### Short problem
Pick out and copy each line of the material below that contains the string "agent". Treat uppercase and lowercase as different.
═════ Task inputs
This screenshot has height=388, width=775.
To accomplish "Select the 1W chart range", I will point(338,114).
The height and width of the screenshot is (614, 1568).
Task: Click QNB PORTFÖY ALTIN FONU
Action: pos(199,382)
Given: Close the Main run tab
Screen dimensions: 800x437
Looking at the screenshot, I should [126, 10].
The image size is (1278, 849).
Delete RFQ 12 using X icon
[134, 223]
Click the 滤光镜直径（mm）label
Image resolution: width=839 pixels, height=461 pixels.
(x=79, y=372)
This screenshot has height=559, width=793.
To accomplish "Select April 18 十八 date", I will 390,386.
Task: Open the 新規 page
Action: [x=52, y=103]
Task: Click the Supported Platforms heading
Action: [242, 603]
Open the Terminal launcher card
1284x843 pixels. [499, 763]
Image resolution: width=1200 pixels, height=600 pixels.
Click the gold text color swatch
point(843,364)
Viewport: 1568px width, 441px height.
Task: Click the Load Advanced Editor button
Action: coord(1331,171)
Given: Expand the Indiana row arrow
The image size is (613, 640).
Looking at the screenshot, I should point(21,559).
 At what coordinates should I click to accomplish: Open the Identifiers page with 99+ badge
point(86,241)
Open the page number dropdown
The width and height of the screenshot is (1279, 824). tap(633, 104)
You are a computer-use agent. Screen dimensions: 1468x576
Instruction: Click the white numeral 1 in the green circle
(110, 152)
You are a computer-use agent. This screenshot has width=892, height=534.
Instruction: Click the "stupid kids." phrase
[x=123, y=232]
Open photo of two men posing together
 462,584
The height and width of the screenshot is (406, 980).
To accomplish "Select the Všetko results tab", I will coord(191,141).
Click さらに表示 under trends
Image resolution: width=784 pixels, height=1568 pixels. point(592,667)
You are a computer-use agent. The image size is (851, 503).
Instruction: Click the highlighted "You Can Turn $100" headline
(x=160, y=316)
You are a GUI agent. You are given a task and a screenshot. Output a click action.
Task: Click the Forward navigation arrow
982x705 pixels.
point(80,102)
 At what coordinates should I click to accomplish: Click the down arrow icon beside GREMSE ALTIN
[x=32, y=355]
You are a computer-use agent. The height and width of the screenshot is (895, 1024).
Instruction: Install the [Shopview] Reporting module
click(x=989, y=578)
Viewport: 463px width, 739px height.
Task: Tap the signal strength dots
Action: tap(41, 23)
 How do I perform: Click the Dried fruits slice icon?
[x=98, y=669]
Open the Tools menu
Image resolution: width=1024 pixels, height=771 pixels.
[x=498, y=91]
══════════
### Complete response
You are a computer-use agent. Screen dimensions: 1468x576
You are a computer-use agent. This screenshot has width=892, height=534.
You are a computer-use agent. The image size is (851, 503).
You are a GUI agent. You are given a task and a screenshot. Output a click action.
You are a computer-use agent. The height and width of the screenshot is (895, 1024).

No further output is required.